EXERCISE REQUIREMENTS ->
[A] Rewrite the part of the thin film growth text that begins at the words "V.S. Mkrttchian.- State" and stops after "analysing and optimising.", putting "computer simulation" in place of "computer modelling".
[B] Write the next part of the text on modelling thin film growth, picking up after its final sentence.

SUPPLIED PASSAGE ->

++++++++++++++++++++

V.S. Mkrttchian.- State Engineering University of Armenia, 105 Terian Street Yereban 37009, Armenia

Before elaboration and designing of thin films growth (TFG) it is very important to carry out an appropriate computer modelling for their analysing and optimising.

To describe adequately the physical phenomenon taking place in TFG it is necessary to revise the existing methods of theoretical investigation and choose a suitable one.

For theoretical investigation of uniform TFG several methods have been developed. One of the widely used methods is the well-known coupled-wave theory, For periodical structure transfer matrix method and Bloch wave analysis have been used successfully. Other less employed methods have been devoted and developed for uniform TFG analysis. They are the Round's method; a discrete-time approach based on a digital signal processing formulation and a Hamiltonian formulation for coupled-wave equations.

For nonuniform TFG transmutative and reflective properties investigation the extension of the methods described above has been used. They are the extensions of transfer matrix method, Bloch wave analysis generalisation, coupled-wave theory and WKB methods extension. A variational technique and a Hamiltonian approach for nonuniform TFG analysis have been employed also.

The all generalised methods for nonuniform TFG have a restriction on the amplitude of modulation. The reason is that for these methods it's significant that the wave equation solution is searched as a superposition of counter-propagating waves. The last condition badly complicates the problem solving in the case of nonperiodically and strongly modulated media.

++++++++++++++++++++

STORED DATA ->
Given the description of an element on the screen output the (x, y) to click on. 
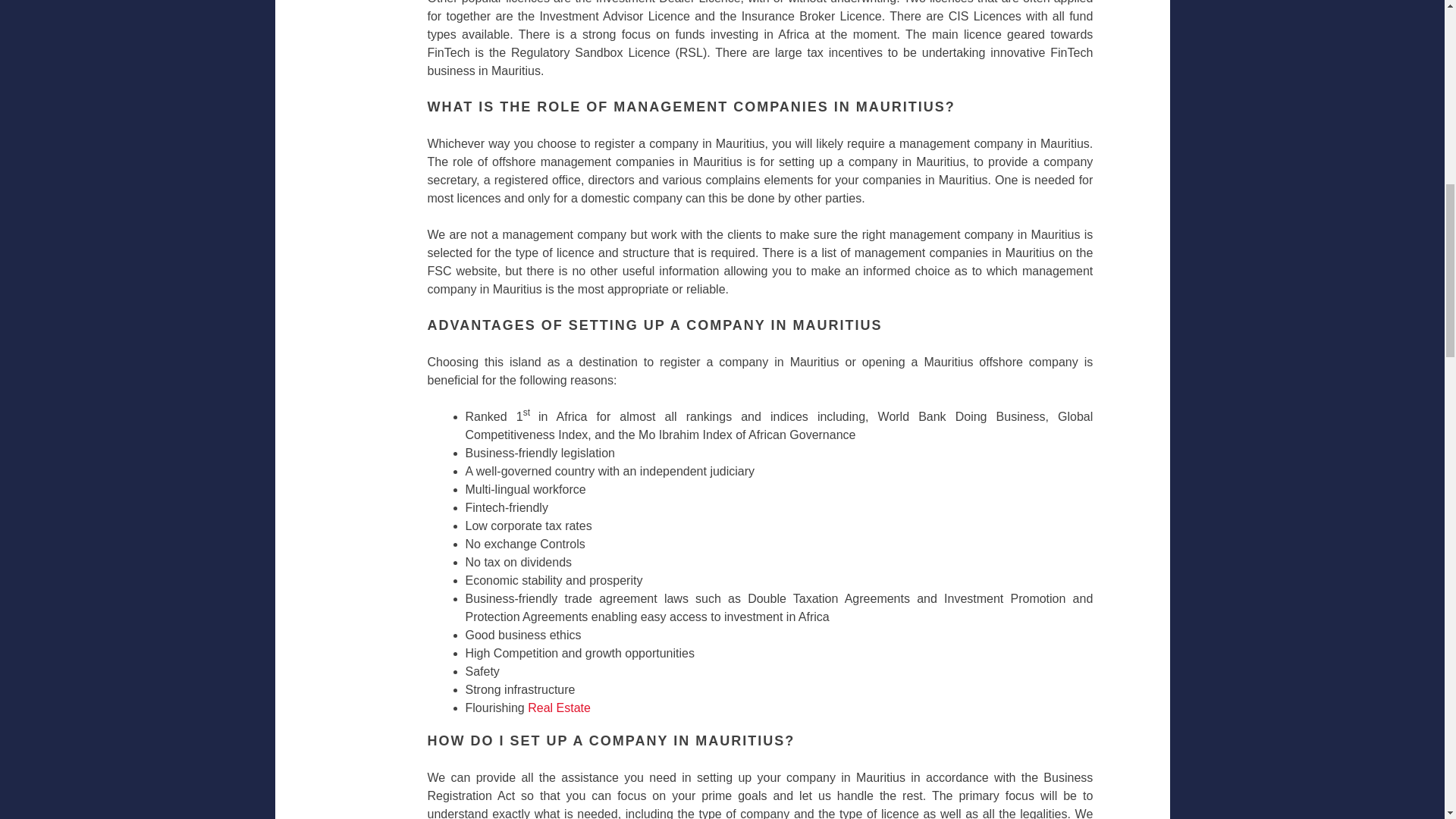
Real Estate (559, 707)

++++++++++++++++++++

TASK-BY-TASK OUTPUTS ->
[A]
V.S. Mkrttchian.- State Engineering University of Armenia, 105 Terian Street Yereban 37009, Armenia

Before elaboration and designing of thin films growth (TFG) it is very important to carry out an appropriate computer simulation for their analysing and optimising.

[B]
The proposed non-traditional method of theoretical investigation is free from the above-mentioned drawbacks. It is based on the fact, that a solution of the wave equation in a modulated media is searched in the form of a single expression, but not in the form of generally accepted counter-propagating waves. Such a form of wave equation solution has been proposed by a number of authors and further has been extended, basically, to investigate different types of multilayer structures. This method allows to solve the correct boundary problem not only for linear but for nonlinear media as well. Furthermore, this approach permits to carry out the investigation for media with losses (or gain) and doesn't need any preliminary assumptions concerning the form of wave equation solution (ie. the form of travelling waves, counter-propagating waves, exponentially increasing or decreasing waves or others in the case of nonlinearity).

Such a representation of wave equation solution is also very effective to investigate electromagnetic wave interaction with arbitrary modulated media (including nonlinear) and permits to solve numerically diverse problems easily and comparatively rapidly by using of a well-known Runge-Kutta method of numerical integration.

For computer modelling of desired type of TFG the non-traditional method of theoretical investigation is suggested.

Preliminary computer simulations for uniform TFG (taking into account losses and gain) have been carried out by using of the above-described non-traditional method of theoretical investigation .